La campagne se compose de gros plans à la fois dynamiques et très esthétiques. Ils représentent une canette ou une bouteille de Coca-Cola qu’on ouvre ou dont on verse le contenu, et s’accompagnent des mots « Essayez de ne pas entendre ». Le slogan a été choisi à partir d’un stratagème de psychologie inversée. « Il fallait que le consommateur mémorise un son qu’on lui avait dit d’éviter.  Nous voulions qu’il soit surpris d’entendre un son et de ressentir une envie à partir d’une image imprimée. »

Les consommateurs pensent souvent qu’ils ne sont pas perméables à la publicité. Les statistiques montrent d’ailleurs que la plupart d’entre eux ignorent volontairement les annonces. C’est pour cette raison que DAVID The Agency a créé une annonce qui force le consommateur à s’arrêter, à regarder et à écouter. Le Coca-Cola est une véritable icône et nous l’avons associé à des rituels tout aussi iconiques : l’ouverture d’une canette, ce moment où l’on fait sauter la capsule d’une bouteille ou encore le pétillement des bulles dans un verre.

« Vous ne pouvez pas vous en empêcher. Lorsque vous voyez l’annonce, vous entendez le bruit. Et lorsque vous entendez ce « pschitt », vous avez envie de goûter ce qu’il y a à l’intérieur. C’est instinctif.  Et ça marque ! Vous vous dites « Mmmh, ce bruit... J’ai déjà l’eau à la bouche... Je veux boire un Coca ! »

COKE_CAN_1280.jpg

La puissance d’une simple photo

Ces photos en couleurs, dynamiques, sont des exemples de ce que Charles Spence, professeur-chercheur à l’Université d’Oxford appelle l’importance de la « protéine en mouvement », une théorie selon laquelle les aliments sont plus attrayants lorsqu’ils sont photographiés en mouvement, car le mouvement exprime leur fraîcheur.

Selon Charles Spence, les images statiques peuvent être tout aussi attrayantes que les vidéos, à condition qu’elles expriment ce dynamisme. Une photo représentant de la condensation le long d’une bouteille glacée ou un liquide qui jaillit d’une canette reflète parfaitement ce phénomène.

« Nous voyons tous des publicités pour le Coca-Cola, non ?  Nous savons tous à quoi ressemble un Coca, nous connaissons son odeur et également sa saveur. Nous buvons tous du Coca pour nous rafraîchir. Il n’y a que très peu de marques qui peuvent concevoir ce type de campagne, qui peuvent évoquer des centaines d’années de publicité sensorielle à travers des rituels de consommation d’une boisson. C’est précisément ce qui a fait notre succès et également ce qui explique toute l’attention qu’a suscitée cette campagne », explique Juan Javier Peña Plaza.

Une résilience remarquable

L’attention a été vraiment impressionnante.
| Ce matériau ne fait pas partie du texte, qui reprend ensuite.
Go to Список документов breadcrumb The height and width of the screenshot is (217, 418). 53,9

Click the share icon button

La campagne « Essayez de résister » a généré 86 millions d’impressions et des dizaines de conversations en ligne. C’est un énorme succès !  Le fait qu’une simple publicité papier génère autant d’activité en ligne est la preuve que ce support publicitaire reste puissant et conserve toute son efficacité. Il peut clairement résister à la publicité numérique.
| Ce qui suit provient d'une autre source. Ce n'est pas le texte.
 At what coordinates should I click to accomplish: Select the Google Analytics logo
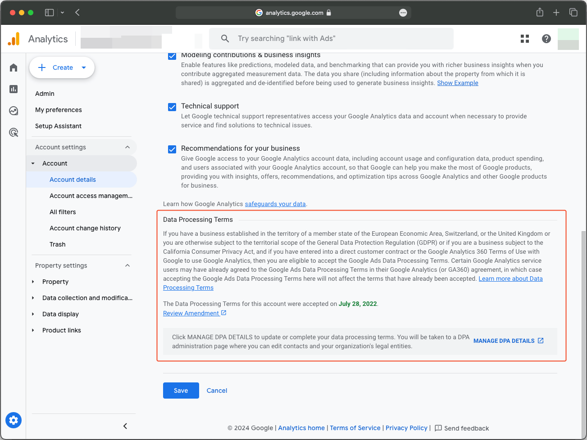coord(14,39)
Son succès s’explique également par le fait que l’idée était originale et audacieuse. Pour le numérique, l’équipe de création a choisi un support de même type pour éveiller les sens. « Mais l’idée qu’une simple photo et quelques mots aient suffisamment de puissance pour susciter un tel engouement nous a beaucoup plu. Le support numérique est extraordinaire, mais il y a quelque chose de plus pur dans la publicité papier. C’est beaucoup plus difficile de tromper le consommateur. »

« Nous voulions montrer qu’une publicité papier peut être une campagne à elle seule. Cette publicité pour Coca-Cola est une publicité papier, c’est vrai. Mais ce qu’elle provoque en vous est digne d’une publicité radio : des sons sortent de cette image et les deux univers fusionnent. »

« La campagne est sortie il n’y a que deux mois, sur quatre marchés européens, et le client cherche déjà à élargir son déploiement au monde entier », déclare Juan Javier Peña Plaza.